Tamás’s evaluation of this tradition was always subtle, however. On the one hand, socialists had opened a vast swathe of humanity to the benefits of modernity, from legal equality to the prosperity generated by capitalist markets. Despite lamentations about mass culture, they had bred a proletariat which could read Proust and Joyce, and working-class bands such as the Beatles showed the real hegemony it had won in lieu of social revolution. The worker had become a proper legatee to the humanist heritage which only upper classes had access to.
Yet, in the 21st century, this tradition had also exhausted itself, exemplified by the disarray of all socialist and communist parties East and West.

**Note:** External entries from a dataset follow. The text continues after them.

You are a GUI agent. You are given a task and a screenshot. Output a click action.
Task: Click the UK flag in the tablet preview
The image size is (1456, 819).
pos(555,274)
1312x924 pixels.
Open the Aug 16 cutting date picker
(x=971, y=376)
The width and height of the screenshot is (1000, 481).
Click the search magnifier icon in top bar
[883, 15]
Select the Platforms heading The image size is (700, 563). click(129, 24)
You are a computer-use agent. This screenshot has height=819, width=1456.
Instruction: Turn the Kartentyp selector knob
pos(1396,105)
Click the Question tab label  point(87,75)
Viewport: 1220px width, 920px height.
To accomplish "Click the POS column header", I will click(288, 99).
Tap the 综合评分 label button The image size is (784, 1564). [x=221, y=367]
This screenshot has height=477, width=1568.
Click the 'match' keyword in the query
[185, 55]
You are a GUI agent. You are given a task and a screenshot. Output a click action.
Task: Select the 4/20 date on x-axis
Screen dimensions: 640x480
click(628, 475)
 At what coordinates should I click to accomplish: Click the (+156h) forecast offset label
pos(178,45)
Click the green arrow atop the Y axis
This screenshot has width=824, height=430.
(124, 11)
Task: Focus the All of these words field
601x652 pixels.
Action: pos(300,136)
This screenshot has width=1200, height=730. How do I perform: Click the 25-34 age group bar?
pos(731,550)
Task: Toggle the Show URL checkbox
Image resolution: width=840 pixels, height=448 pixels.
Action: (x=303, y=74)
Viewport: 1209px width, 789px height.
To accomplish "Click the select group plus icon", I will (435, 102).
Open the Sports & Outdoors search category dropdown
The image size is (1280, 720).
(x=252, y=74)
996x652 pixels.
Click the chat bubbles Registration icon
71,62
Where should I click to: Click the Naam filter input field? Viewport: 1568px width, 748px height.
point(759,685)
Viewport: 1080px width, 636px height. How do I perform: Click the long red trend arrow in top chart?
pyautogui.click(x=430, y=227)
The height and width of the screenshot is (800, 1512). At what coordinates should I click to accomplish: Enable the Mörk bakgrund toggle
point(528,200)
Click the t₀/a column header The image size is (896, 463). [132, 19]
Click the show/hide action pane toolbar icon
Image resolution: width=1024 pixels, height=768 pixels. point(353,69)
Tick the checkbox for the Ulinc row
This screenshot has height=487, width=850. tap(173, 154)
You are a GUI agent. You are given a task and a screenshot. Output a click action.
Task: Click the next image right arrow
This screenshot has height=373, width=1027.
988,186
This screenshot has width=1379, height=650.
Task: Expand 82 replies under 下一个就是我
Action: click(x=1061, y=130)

A society in which everyone from peasant to priest had become market-dependent no longer required a bourgeois revolution. There were no landed classes left to assault. The Church had become a mere supplier of “meaning”. The army no longer conscripted en masse.
Nowhere was this sense of disorientation felt more acutely than in Eastern Europe, abruptly dragged out of the Middle Ages after the Stalinist coups of the 1940s. As Tamás reported after a trip to the US, he “was taken aback when at a function in Washington DC, Bill Clinton swept in and everybody stood up. This could not happen in Eastern or in Central Europe – here there are no remnants of erstwhile royalty: politicians and bosses are garbage.”
This generated a paradox. A world in which capitalism had triumphed no longer generated enough oppositional energy for its transcendence. The bourgeois project had been completed – but socialism no longer seemed a necessity or an option either. This situation left behind a capitalism simultaneously powerful and exhausted, with a ruling class curious in its indecision; as Branko Milanović, another Central European post-communist intellectual, put it, capitalism now stood “alone”. In the absence of its original foe even 20th-century fascism was downgraded to a “post-fascist” imitation, a neologism which Tamás helped to generalise in the 2010s and which indicated the confusion the end of socialism had wreaked even on its enemies. Fascism, after all, had already served its historic purpose: render a workers’ revolution impossible in the developed West.
Sadly, for Tamás this now meant that the modernity won during the Soviet years was itself under threat. “The system of the landed estates has come back to Hungary,” he said in 2019, “but this time there are no serfs, only machines.” Both reform and revolution might have become equally implausible in the new century. But modernity and culture still required saving from capitalism – whether it was by angels or demons.